Stored data ▸
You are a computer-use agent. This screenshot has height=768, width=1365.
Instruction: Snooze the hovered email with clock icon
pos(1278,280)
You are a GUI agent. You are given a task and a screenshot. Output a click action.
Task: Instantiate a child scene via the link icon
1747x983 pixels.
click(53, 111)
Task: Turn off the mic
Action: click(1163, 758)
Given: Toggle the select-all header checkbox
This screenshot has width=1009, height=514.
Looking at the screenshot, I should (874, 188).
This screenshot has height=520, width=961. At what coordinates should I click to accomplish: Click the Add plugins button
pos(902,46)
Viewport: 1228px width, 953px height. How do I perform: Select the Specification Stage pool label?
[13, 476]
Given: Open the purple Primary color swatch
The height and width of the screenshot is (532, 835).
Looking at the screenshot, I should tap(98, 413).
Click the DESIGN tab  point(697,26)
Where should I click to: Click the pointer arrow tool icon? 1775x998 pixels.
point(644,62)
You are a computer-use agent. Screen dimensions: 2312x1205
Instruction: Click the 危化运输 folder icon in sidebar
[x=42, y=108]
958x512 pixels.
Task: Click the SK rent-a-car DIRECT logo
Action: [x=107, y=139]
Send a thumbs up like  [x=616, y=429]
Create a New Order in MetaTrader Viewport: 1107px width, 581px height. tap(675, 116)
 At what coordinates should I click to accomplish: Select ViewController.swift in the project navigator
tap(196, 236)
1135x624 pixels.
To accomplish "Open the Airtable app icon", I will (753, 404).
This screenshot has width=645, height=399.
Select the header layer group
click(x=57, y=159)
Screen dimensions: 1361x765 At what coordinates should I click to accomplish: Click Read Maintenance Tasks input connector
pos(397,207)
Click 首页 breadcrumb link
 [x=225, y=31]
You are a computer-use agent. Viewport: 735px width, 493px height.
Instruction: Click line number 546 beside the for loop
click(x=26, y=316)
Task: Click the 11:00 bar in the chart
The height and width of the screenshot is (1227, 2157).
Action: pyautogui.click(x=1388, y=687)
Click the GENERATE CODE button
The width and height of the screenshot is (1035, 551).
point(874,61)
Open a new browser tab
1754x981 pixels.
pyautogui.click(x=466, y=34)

REQUIRED ACTION ▸ Your task is to retype, exactly and only, the lines from the one with "You are a computer-use agent. Viewport: 735px" through the final line above.

SOLVED EXERCISE ▸
You are a computer-use agent. Viewport: 735px width, 493px height.
Instruction: Click line number 546 beside the for loop
click(x=26, y=316)
Task: Click the 11:00 bar in the chart
The height and width of the screenshot is (1227, 2157).
Action: pyautogui.click(x=1388, y=687)
Click the GENERATE CODE button
The width and height of the screenshot is (1035, 551).
point(874,61)
Open a new browser tab
1754x981 pixels.
pyautogui.click(x=466, y=34)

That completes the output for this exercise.